Questo sposta la responsabilità dalla tariffa al comportamento – e soprattutto crea trasparenza. Un cliente che capisce la bolletta è un cliente che si fida. E un cliente che si fida resta.

Ridurre il churn prima che accada

La maggior parte delle utility prova a trattenere il cliente quando è troppo tardi: ovvero al momento della disdetta.

Ma il churn (abbandono) non si previene guardando solo ai profili statici, ma il comportamento: un calo improvviso dei consumi, un cambio radicale negli orari di utilizzo, un pattern anomalo.

Questi segnali spesso precedono un cambio di casa, un’insoddisfazione o un cambio di fornitore.

Analizzando i dati di consumo in modo intelligente, è possibile intervenire prima che il cliente inizi a guardarsi intorno. E non con uno sconto generico, ma con una proposta coerente con il suo reale bisogno.

Questo significa trasformare i dati in retention attiva.

Vendere di più, ma solo ciò che serve davvero

L’upselling funziona solo quando è rilevante.

Proporre una caldaia nuova a chi l’ha appena cambiata distrugge credibilità. Inviare la stessa polizza assicurativa a tutta la customer base significa fare comunicazione indifferenziata.

La profilazione degli asset cambia tutto. Se l’algoritmo rileva un’auto elettrica, puoi proporre una tariffa notturna dedicata o una wallbox. Se intercetta consumi anomali nel riscaldamento, può suggerire un check-up termico o un intervento di ottimizzazione dell’impianto.

In questo modo non risulta una vendita aggressiva, ma una consulenza basata sui dati. E quando la proposta è coerente con la realtà del cliente, il tasso di conversione cresce, assieme alla percezione di cura.

Da fornitore a Energy Coach

C’è un ultimo passaggio, forse il più importante.

Le utility possono scegliere di restare esattori di bollette.

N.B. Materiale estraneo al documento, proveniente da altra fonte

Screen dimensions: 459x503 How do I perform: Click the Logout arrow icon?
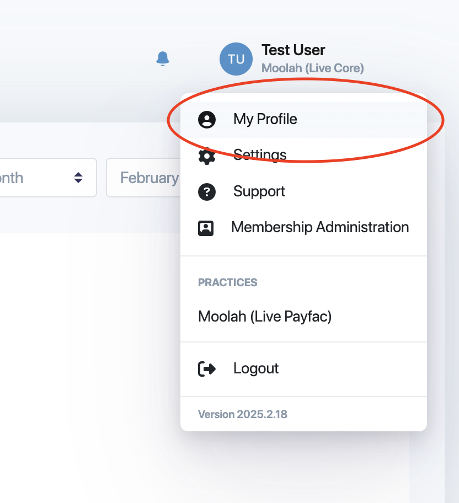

Oppure possono diventare partner della transizione energetica.

Le survey parlano chiaro: i clienti vogliono fotovoltaico, vogliono indipendenza, vogliono semplicità. Un’app può diventare uno strumento di educazione al consumo consapevole.

Può introdurre dinamiche di confronto tra famiglie simili e offrire monitoraggio per dare sicurezza immediata, può anche guidare l’utente verso l’installazione di pannelli o batterie mostrando, dati alla mano, il ROI reale dell’investimento.

In quel momento, la relazione evolve: non è più una fornitura, ma un percorso di trasformazione energetica.

La vera differenza non è il prezzo

Il mercato dell’energia non ha bisogno dell’ennesima offerta a -0,01 €/kWh, ma di valore percepito, trasparenza e relazione.

Uscire dalla trappola della commodity significa questo: trasformare il dato in consapevolezza, la consapevolezza in fiducia e la fiducia in fedeltà.

Chi resta ancorato al prezzo combatte una guerra al ribasso. Chi investe in esperienza e tecnologia costruisce relazioni più durature.

La differenza non è nel kWh, ma nel modo in cui lo racconti – e Digiwatt ti permette di raccontarlo in modo chiaro, misurabile e rilevante per ogni cliente.